Manifestasi Rindu

Oleh : Tegar Dwi Pringgoro

 

Seperti dupa, rindu itu merebak memenuhi sebuah kamar dan isi kepala.

Di jalan pulang hanya ada kita bertiga: aku, ibu, dan bapak. Sembari menapaki jalan kerikil dan menghitung bintang.

Dalam sepanjang perjalanan mereka berdua membisu dan tak pernah terpikirkan bahwa itu adalah kali terakhirnya kita dapat bertemu.

“Akankah kita sampai pada waktu yang didamba, atau hanya mampu melangkah setengah perjalanan?”, kataku.

“Entahlah”, jawab kalian dalam penuh keraguan.

“Mari saling mengusahakan”, aku mencoba meyakinkan.

Alih-alih kalian diam.
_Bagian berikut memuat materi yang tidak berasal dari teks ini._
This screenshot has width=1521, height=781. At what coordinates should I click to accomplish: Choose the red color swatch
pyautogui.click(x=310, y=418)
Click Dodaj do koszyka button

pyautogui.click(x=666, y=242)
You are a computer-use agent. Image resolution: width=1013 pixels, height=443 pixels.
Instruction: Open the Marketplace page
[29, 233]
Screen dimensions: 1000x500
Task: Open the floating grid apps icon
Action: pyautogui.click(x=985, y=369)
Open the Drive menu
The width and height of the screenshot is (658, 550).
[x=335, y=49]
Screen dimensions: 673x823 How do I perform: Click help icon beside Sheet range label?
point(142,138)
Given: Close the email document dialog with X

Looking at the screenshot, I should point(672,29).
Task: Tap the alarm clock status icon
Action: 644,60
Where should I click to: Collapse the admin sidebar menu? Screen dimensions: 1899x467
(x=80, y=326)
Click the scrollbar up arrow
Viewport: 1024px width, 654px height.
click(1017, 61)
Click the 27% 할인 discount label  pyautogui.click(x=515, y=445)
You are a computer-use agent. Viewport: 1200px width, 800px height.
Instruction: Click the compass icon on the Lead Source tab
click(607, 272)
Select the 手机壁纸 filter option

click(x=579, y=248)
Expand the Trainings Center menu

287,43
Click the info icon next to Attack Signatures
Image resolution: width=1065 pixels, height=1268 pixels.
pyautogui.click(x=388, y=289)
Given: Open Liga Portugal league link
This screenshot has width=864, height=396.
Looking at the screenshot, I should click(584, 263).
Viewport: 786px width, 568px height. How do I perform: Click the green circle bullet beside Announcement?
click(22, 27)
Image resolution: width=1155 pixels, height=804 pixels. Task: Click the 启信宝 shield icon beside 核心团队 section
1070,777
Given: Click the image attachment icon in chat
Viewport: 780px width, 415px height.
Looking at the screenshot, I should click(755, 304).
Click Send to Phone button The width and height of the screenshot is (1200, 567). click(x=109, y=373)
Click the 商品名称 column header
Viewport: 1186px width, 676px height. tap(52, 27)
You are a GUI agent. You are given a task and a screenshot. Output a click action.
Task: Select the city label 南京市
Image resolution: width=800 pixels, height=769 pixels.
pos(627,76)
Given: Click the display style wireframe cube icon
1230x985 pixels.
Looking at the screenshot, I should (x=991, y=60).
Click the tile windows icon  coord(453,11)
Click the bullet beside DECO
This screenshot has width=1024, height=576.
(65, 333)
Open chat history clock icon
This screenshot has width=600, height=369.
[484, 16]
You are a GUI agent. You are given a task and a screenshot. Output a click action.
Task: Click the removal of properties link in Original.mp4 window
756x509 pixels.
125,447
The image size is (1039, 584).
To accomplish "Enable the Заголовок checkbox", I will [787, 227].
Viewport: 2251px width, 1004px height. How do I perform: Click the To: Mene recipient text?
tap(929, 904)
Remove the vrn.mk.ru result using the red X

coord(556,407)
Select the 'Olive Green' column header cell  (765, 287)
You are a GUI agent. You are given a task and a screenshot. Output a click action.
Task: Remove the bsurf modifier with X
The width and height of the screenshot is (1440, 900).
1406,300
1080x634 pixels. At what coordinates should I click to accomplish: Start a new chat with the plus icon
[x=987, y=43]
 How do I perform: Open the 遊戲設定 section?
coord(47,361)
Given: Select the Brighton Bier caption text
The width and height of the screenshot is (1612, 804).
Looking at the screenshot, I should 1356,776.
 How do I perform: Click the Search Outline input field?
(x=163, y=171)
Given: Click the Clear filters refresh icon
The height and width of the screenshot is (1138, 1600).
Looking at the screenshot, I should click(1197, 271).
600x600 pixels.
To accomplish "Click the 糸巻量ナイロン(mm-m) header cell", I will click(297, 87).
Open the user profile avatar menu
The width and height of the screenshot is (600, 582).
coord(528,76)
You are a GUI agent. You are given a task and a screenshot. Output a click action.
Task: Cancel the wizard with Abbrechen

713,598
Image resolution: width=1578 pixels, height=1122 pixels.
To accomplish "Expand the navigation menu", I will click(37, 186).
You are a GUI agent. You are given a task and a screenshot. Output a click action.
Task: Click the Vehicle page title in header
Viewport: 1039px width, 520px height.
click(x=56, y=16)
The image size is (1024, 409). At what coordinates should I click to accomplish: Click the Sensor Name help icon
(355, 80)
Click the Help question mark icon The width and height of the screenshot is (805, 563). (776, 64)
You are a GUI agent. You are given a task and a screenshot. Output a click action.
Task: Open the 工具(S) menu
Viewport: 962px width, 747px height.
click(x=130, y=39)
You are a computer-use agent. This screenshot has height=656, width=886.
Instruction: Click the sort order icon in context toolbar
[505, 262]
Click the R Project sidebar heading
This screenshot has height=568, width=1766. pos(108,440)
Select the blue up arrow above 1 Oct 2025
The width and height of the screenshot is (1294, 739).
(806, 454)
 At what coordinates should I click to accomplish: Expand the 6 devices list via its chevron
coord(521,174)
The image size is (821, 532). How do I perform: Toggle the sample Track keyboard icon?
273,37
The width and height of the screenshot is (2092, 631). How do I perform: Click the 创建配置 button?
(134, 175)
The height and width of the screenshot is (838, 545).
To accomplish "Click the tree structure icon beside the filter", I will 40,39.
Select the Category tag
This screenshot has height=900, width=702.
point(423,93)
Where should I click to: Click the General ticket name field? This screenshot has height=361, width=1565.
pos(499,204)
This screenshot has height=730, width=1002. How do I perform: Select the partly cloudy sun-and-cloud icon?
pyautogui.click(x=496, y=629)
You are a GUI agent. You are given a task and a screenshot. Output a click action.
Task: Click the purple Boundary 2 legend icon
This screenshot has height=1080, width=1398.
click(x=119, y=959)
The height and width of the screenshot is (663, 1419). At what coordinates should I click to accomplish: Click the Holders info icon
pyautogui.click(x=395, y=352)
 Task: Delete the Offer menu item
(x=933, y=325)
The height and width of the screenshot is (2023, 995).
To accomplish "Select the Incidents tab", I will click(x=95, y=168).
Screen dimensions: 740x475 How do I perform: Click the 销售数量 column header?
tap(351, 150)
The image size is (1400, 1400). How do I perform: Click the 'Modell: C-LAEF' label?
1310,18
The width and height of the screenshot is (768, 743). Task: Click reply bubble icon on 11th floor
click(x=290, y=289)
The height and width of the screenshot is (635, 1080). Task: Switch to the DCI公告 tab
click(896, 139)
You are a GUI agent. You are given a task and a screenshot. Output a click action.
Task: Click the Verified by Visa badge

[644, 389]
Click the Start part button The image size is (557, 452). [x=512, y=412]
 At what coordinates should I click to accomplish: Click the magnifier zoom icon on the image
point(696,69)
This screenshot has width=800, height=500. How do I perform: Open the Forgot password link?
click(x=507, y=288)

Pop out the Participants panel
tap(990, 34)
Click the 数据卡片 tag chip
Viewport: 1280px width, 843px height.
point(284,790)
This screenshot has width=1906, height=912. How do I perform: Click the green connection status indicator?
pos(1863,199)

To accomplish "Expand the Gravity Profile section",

Barangkali coba meluruskan benang kusut di kepala.

“Kalian tau aku mahir dalam menunggu, tidak perlu terburu-buru”, kataku lagi.

Kalian hanya terdiam, pertanda memporak-porandakan.

Baiklah. Aku pikir cinta memang harus menerima, menerima bahwa arah hati kalian telah berbeda, dan bahwa rindu itu bukan lagi milik kita. Aku pikir cinta juga harus mengerti, mengerti bahwa kita telah berhenti berbagi cerita. Dan aku pikir cinta juga bisa sendiri, tanpa ada kata saling dalam melengkapi.

Malam tak cukup waktu untuk menuding, bahwa semua yang berkobar dan membara adalah rasa takut. Takut untuk merindu dan menemui kalian.

Tak sesuatu yang benar-benar diciptakan untuk kekal; rumah dengan segala isi kehangatannya. Pergi dengan segala apa saja yang tak mengenal tinggal.

Kita digilas oleh acuhnya waktu, kalian tau. Tak ada segala sisi darinya yang coba mengalah untuk berhenti, terus melindas, mengandaskan usia kecuali satu; waktu tak sanggup membunuh sesuatu yang hakikatnya abadi—residu memori.

Kita pernah serumah, walau akhirnya antah berantah. Kita pernah mengasihi, walau akhirnya terasingi. Kita pernah bersyukur, walau akhirnya tersungkur.

Ketahuilah masa di mana semuanya berlari pergi. Semua yang tumbuh, kembali dan berlabuh, bukti segala hal mempunyai samudera dan satu kapal yang karam.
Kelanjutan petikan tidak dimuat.